Memories of past experience ignites and immortalizes most of his works

Kamath’s childhood was rooted in tradition, culture and  folklores. Visiting temples, reading fables and listening to his grandmother’s  tales always fascinated and inspired him to imagine and create a picture in his  mind. Recounting his early visits to the temple,he  says that the large murals of mythological stories, goddesses with  thousand hands and the awe-inspiring idol of Varaha gave him immense joy . Memories of past experiences therefore give a  motif to his paintings as he chooses to narrate stories through his visuals.

The recurring symbol of the rabbit is an obituary to one of his pet rabbits that passed away. Every painting has a new story to tell the viewers and each image of the past is given a new shape in his works. Reality is metamorphosed into fiction and the mix of fact and fiction gives it a surreal touch.

B Manjunath Kamath, Pumpkin and Varaha in my backyard, 2010, acrylic and oil on canvas, diptych, 48 x96”.

Kamath is a magician using art as his magical wand

Kamath plays with time and space to create magic realism. He deploys this tool in order to disturb the idea of real space and time thereby disturbing the viewer’s concept of reality. “How Come He is Here” is a work of the artist that is situated in an accentuated and hyperbolic concept of time and space. While the characters and objects are familiar and are adaptations from either a mythic or contemporary background, the spatial and temporal space becomes unsettling. Each character in the frame looks confused about the other character’s presence. Not only are the characters questioning themselves and their surroundings, but even the viewer is forced to ask this question as to what is exactly happening. This deliberate attempt of mixing the real and the imaginary, mundane and the extraordinary unveils Kamath, the magical man in disguise.

B Manjunath Kamath, How Come He is Here?, 2009, digital print on archival paper, 52 x 80”.

Testing your wits through the trope of humor

“When I sleep with my wife, I sleep with my bed as well, so I thought to myself, if my wife can get pregnant, why can’t my bed!”

On the one hand, it seems to be a bizarre yet funny logic, but, on the other, Kamath through his “Pregnant Bed” takes into custody the notion of social conventions that need to be questioned over and over again. Through his painting, he is trying to delve into the domain of the unsaid by revealing the fact that anything and everything can be possible in a work of fiction. In his world, the bizarre and the illogical occupy the same space, no matter if one is real and the other unreal.

B Manjunath Kamath, Pregnant bed, 2010-11, fibre glass, 72 x 38 x 8”.

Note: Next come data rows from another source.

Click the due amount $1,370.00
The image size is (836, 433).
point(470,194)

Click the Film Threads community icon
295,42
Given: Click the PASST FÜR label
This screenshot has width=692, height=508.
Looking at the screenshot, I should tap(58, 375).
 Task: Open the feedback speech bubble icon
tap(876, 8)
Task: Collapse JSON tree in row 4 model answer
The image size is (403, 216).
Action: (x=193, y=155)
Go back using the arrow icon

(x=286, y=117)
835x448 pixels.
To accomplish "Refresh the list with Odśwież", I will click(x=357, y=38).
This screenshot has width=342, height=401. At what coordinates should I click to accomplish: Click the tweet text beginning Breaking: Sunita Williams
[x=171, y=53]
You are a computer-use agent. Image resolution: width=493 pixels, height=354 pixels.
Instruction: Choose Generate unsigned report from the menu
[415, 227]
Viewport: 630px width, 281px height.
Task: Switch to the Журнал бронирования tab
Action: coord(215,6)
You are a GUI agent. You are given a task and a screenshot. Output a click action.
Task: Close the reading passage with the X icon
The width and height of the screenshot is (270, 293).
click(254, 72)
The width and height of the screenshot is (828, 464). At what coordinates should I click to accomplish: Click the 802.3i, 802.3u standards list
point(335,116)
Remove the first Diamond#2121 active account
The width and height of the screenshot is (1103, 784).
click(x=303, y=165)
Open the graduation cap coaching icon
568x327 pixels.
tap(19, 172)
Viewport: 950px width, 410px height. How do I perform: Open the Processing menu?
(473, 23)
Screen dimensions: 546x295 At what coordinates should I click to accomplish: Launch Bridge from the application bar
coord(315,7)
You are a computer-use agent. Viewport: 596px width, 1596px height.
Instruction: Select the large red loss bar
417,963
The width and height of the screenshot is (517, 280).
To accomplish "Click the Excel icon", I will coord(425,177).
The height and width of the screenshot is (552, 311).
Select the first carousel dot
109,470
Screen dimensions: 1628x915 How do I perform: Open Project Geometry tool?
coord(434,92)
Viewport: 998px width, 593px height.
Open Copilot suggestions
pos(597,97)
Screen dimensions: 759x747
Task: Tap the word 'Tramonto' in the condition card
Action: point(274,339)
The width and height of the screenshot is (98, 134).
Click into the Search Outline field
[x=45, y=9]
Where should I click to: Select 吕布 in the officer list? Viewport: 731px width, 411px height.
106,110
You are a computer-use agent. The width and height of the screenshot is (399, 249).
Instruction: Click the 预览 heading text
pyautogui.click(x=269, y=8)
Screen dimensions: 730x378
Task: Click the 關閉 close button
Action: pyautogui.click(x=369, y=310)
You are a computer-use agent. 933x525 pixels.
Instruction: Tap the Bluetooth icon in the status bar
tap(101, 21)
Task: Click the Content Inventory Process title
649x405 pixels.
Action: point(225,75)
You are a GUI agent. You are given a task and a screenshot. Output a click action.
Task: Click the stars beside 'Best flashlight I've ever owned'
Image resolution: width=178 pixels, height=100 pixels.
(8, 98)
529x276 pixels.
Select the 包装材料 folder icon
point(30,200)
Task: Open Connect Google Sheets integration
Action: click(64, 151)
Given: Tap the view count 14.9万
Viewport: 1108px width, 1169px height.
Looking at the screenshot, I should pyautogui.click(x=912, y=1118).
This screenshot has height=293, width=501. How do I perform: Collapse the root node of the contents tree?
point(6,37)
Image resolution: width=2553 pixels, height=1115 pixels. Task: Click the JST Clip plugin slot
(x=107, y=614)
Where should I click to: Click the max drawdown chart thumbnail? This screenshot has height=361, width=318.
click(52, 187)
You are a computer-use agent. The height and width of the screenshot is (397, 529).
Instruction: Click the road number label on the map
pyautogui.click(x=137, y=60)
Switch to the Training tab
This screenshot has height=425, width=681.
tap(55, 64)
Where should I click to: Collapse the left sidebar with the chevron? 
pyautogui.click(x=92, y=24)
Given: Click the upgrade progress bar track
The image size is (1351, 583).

'Claymation' triggered a revolutionary saga in the history of artworks

Kamath is the first Indian artist to have initiated an exploration into the technique of animated video installation. He came up with the revolutionary concept of claymation video which got popularized with his artwork “Talk”, the main idea behind which was to jolt people and pull them away from the trivialities of life and bring them in tune with deeper aspects. Kamath does not use any fancy elements in his videos. The objects are simply a part of everyday existence. He uses Flash software as a sketchbook to create ideas for his animation videos.  Kamath says that the desire to communicate is the basis of all creations and in order to overcome desire and fear of the other, one has to talk and resolve issues. “Talk” is thus a humorous yet tongue-in- cheek take on the irony of human lives and how they ceaselessly go on handling issues without ever resolving them.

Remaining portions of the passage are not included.